## Chroma

### Chroma is a AI-native open-source vector database focused on developer productivity and happiness. Chroma is licensed under Apache 2.0.

In [1]:
## Building a sample vectordb

from langchain_community.document_loaders import TextLoader
from langchain_text_splitters import RecursiveCharacterTextSplitter
from langchain_community.embeddings import OllamaEmbeddings
from langchain_chroma import Chroma

In [2]:
loader = TextLoader("speech.txt")
data = loader.load()
data

[Document(metadata={'source': 'speech.txt'}, page_content="Bangkok,[a] officially known in Thai as Krung Thep Maha Nakhon[b] and colloquially as Krung Thep,[c] is the capital and most populous city of Thailand. The city occupies 1,568.7 square kilometres (605.7 sq mi) in the Chao Phraya River delta in central Thailand and has an estimated population of 9.0 million as of 2021, 13% of the country's population. Over 17.4 million people (25%) lived within the surrounding Bangkok Metropolitan Region at the 2021 estimate, making Bangkok an extreme primate city, dwarfing Thailand's other urban centres in both size and importance to the national economy.[5]\n\nBangkok traces its roots to a small trading post during the Ayutthaya Kingdom in the 15th century, which eventually grew and became the site of two capital cities, Thonburi in 1767 and Rattanakosin in 1782. Bangkok was at the heart of the modernization of Siam during the late-19th century, as the country faced pressures from the West. Th

In [3]:
## Split
text_splitter = RecursiveCharacterTextSplitter(chunk_size = 200, chunk_overlap=0)
splits = text_splitter.split_documents(data)

In [4]:
embeddings = OllamaEmbeddings(model="gemma2:2b")
vectordb = Chroma.from_documents(documents=splits, embedding=embeddings)
vectordb

  embeddings = OllamaEmbeddings(model="gemma2:2b")

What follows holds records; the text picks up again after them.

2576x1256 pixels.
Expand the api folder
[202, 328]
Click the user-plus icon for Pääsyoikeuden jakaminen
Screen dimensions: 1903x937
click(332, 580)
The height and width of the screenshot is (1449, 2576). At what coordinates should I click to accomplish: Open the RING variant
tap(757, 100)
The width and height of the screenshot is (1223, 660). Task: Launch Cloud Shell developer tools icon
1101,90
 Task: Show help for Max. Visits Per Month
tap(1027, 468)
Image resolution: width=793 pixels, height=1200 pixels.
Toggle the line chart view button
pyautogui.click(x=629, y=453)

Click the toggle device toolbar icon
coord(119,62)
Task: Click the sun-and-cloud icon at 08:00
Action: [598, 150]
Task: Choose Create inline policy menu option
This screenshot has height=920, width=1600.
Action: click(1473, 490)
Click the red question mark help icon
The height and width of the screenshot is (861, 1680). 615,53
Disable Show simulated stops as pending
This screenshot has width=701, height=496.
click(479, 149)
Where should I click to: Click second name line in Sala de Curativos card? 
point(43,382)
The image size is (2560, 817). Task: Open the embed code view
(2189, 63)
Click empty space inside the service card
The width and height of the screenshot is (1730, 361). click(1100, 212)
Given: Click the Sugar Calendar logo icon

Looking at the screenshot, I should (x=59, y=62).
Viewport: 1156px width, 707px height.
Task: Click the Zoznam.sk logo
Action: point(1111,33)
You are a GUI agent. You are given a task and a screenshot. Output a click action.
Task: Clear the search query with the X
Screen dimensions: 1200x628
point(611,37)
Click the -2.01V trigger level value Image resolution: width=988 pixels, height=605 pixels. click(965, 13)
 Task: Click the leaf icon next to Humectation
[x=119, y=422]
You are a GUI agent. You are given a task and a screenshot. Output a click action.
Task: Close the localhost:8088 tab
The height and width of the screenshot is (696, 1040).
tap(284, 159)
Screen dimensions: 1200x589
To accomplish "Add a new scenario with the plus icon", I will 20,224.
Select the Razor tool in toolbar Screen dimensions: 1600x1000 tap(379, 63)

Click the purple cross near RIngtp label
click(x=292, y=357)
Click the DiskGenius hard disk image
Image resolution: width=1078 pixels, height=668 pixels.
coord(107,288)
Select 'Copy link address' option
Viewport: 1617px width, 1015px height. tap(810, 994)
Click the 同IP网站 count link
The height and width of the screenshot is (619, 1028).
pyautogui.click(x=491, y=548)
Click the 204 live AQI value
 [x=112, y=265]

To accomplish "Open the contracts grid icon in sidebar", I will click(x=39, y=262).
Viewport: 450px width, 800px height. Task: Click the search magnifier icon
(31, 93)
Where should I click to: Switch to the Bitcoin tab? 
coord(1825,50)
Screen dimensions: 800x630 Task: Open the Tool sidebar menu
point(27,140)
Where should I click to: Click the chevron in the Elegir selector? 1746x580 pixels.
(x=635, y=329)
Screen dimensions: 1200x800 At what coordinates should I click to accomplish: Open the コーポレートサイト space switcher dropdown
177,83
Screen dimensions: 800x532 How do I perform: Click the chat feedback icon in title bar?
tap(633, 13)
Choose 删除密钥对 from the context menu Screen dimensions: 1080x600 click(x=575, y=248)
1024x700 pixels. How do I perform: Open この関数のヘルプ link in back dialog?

<langchain_chroma.vectorstores.Chroma at 0x231dbe27d00>

In [5]:
query = "What Bangkok is famous for"
docs = vectordb.similarity_search(query)
docs[0].page_content

'as well as its red-light districts. The Grand Palace and Buddhist temples including Wat Arun and Wat Pho stand in contrast with other tourist attractions such as the nightlife scenes of Khaosan Road'

In [6]:
## saving to the disk

vectordb = Chroma.from_documents(documents=splits, embedding=embeddings, persist_directory="./chroma_db")

In [7]:
## load from disk

db2 = Chroma(persist_directory="./chroma_db", embedding_function=embeddings)
docs = db2.similarity_search(query)
print(docs[0].page_content)

as well as its red-light districts. The Grand Palace and Buddhist temples including Wat Arun and Wat Pho stand in contrast with other tourist attractions such as the nightlife scenes of Khaosan Road


In [8]:
## similarity search with score

docs = vectordb.similarity_search_with_score(query)
docs

[(Document(metadata={'source': 'speech.txt'}, page_content='as well as its red-light districts. The Grand Palace and Buddhist temples including Wat Arun and Wat Pho stand in contrast with other tourist attractions such as the nightlife scenes of Khaosan Road'),
  4695.702172567742),
 (Document(metadata={'source': 'speech.txt'}, page_content='culture. It is an international hub for transport and health care, and has emerged as a centre for the arts, fashion, and entertainment. The city is known for its street life and cultural landmarks,'),
  5174.951623065762),
 (Document(metadata={'source': 'speech.txt'}, page_content="and Patpong. Bangkok is among the world's top tourist destinations, and has been named the world's most visited city consistently in several international rankings."),
  5598.7026105890345),
 (Document(metadata={'source': 'speech.txt'}, page_content="incorporated as a special administrative area under the Bangkok Metropolitan Administration in 1972, grew rapidly during 

In [9]:
## Retriever option

retriever = vectordb.as_retriever()
retriever.invoke(query)[0].page_content

'as well as its red-light districts. The Grand Palace and Buddhist temples including Wat Arun and Wat Pho stand in contrast with other tourist attractions such as the nightlife scenes of Khaosan Road'